Hi,
We are developers and are studying the effect of ‘Enforce consistent ACL across all replicas’ to make a change in an enterprise-wide application.
We find that ‘Enforce consistent ACL across all replicas’ seems has no effect on server replicas, both in terms of server-to-server replication and local-to-server replication. It seems it is meant only to control access to the local replicas.
Can you please confirm if our understanding is right?
Thanks.
Regards,
Sriram R.
Subject: Enforce consistent ACL.
To me Enforce consistent ACL means keep the ACL the same across all replicas of the database. (MY understanding - I don’t claim to be an expert)
In the simple case of a database that is on a server: it helps you protect the data in the database so that if someone makes a replica they cannot change the ACL on their local replica (unless they also have permission to make ACL changes on the server).
The samething would then be true server to server. If Server B has a replica copy of database that is on Server A. If Server A is the only “person/server” that has Manager Access, then you can only make ACL changes on Server A and not on Server B.
Overall, it means you’re defining the ACL accross all replicas of the database. When you set it, it blocks someone else from changing the ACL for their needs/interest.
An example we have is we have an application that replicates between two companies.
Company A - Server A (back and forth) Company A - Server E - External (back and forth) to Company B - Server F - External (back and forth) Company B - Server B.
Company A controls the design - therefore you don’t want LN admins on Company B to have Designer or Manager access.
Therefore you setup on Server A - the people who have manager / designer access. In particular you specify that Server E and F have editor access only,
This also means you control who in company B can see the data. This maybe important as maybe certain people in company Legally should not have access to that information.
Subject: RE: Enforce consistent ACL.
Also, in our company all Local domain servers have Manager access in the ACL of the database and they do not replicate with External domain servers. We do have local replicas created by employees for themselves. In this scenario, enabiling/disabling ‘Enforce consistent ACL’ will not have effect on server-to-server replication - am I correct?
Subject: RE: Enforce consistent ACL.
It all depends upon what you mean.
You state CURRENTLY all Servers have Manager access. We all know things change and the biggest mistake you can make is ASSUME it will never change.
By having Enforce Consistent ACL set it ensures that whatever rules someone setup in the ACL for whatever reasons will apply to all replica’s of that database. IMO, this is how you should always set things.
It does effect replication because part of that replication is the ACL itself. If you don’t have this set, it’s possible someone could be changing the ACL on another server and you not know about it.
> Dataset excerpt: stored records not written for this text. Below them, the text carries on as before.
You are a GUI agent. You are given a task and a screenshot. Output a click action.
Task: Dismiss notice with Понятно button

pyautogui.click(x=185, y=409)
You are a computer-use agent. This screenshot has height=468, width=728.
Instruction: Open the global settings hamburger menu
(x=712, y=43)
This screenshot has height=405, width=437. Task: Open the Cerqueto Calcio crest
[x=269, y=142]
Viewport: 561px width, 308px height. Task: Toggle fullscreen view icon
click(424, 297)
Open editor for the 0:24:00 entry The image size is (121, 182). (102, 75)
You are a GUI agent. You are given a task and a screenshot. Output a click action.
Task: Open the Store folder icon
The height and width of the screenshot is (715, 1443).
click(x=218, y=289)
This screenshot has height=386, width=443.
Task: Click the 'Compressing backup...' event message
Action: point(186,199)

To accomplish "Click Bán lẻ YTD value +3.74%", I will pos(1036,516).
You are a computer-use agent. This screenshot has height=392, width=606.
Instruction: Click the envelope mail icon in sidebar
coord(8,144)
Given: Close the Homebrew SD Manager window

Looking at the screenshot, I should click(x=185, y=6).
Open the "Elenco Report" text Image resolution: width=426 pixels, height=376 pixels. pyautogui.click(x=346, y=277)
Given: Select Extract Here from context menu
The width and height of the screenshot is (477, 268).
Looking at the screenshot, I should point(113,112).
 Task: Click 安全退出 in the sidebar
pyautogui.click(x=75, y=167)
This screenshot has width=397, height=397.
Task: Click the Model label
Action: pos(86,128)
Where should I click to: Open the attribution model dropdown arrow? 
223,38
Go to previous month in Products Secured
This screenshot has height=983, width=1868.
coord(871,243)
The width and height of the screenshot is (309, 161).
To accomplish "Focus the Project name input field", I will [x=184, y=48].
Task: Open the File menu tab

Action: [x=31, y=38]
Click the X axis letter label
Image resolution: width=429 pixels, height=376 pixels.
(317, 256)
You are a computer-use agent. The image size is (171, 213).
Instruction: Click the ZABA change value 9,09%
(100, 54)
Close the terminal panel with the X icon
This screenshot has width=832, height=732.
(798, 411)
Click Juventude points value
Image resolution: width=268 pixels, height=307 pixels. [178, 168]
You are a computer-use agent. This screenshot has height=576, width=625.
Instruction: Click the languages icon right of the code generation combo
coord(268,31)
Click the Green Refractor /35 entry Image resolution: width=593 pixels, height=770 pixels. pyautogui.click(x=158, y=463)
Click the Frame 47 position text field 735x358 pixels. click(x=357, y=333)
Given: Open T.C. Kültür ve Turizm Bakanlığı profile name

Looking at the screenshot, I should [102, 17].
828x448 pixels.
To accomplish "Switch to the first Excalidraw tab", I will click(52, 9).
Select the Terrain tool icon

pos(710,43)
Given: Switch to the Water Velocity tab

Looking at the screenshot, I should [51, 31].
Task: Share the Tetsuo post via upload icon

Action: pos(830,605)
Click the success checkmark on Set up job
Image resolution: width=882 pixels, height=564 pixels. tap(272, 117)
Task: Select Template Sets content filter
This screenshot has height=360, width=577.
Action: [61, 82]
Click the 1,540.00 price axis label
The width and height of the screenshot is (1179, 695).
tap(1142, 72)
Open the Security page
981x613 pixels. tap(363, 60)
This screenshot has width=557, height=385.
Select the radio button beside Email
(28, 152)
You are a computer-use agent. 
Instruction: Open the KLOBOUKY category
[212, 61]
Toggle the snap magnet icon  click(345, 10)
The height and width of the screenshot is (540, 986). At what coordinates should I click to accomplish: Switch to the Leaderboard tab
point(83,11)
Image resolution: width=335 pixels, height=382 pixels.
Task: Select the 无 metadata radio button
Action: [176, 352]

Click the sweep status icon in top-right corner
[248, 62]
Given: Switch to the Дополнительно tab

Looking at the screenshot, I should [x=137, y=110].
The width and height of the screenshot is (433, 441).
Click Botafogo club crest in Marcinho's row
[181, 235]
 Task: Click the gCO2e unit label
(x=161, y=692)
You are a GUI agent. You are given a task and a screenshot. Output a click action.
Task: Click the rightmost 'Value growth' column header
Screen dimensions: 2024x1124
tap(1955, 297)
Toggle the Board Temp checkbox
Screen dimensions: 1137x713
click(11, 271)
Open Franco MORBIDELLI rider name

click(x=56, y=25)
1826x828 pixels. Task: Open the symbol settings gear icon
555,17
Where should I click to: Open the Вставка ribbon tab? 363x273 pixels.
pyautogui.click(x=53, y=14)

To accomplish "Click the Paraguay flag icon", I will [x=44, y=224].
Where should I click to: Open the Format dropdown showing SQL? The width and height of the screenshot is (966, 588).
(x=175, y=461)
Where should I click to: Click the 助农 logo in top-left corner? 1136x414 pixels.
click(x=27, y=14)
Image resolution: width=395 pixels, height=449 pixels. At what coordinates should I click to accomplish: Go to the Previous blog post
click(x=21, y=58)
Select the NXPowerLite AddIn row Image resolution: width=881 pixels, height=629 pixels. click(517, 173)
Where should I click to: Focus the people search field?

Subject: RE: Enforce consistent ACL.
In your example, would servers A,E,F and B not have the same access even if ‘Enforce consistent ACL’ was not enabled? Wouldn’t controlling the access level in the ACL be sufficient?
Subject: RE: Enforce consistent ACL.
Maybe to start but ultimately NO.
For example, to start the Lotus Notes Admins for server F and B would need to have manager access to setup the database on the servers. If they have manager access, they could add groups / people on server F and B or changing roles. However, with the ACL set the way it is, this information would NOT replicate back to E and A. (As F does not have manager rights to E)
Therefore without Enforce Consistent ACL people could be making changes on their end and no one would know about it…
You making it so the ACL looks the same across all replicas.
Subject: Enforce consistent ACL.
Hi,
Yes you are correct it works only for local replica copies.
cheers
siddu
Subject: RE: Enforce consistent ACL.
Thanks for replying, Siddu.
Do you mean "Enforce consistent ACL’ being selected/deselected has no effect on
Server to Server replication
Local to Server replication
Thanks.
Subject: RE: Enforce consistent ACL.
Hi,
If you select “Enforce consistent ACL” then only it will work in local it doesnt have any impact if you select while you are working on server copies.It is especially to work roles on local copies.
cheers
siddu
Subject: RE: Enforce consistent ACL.
Your statement will remain incorrect, no matter how often you repeat it.
Subject: RE: Enforce consistent ACL.
Enforcing consistent ACL will apply to ALL replica’s, server AND local.
Subject: RE: Enforce consistent ACL.
No, You are not correct - Enforce Consistent ACL works on ALL replicas, regardless wheather they are locally or on a server. Please read Stephens answer to this discussion - he is right on the spot.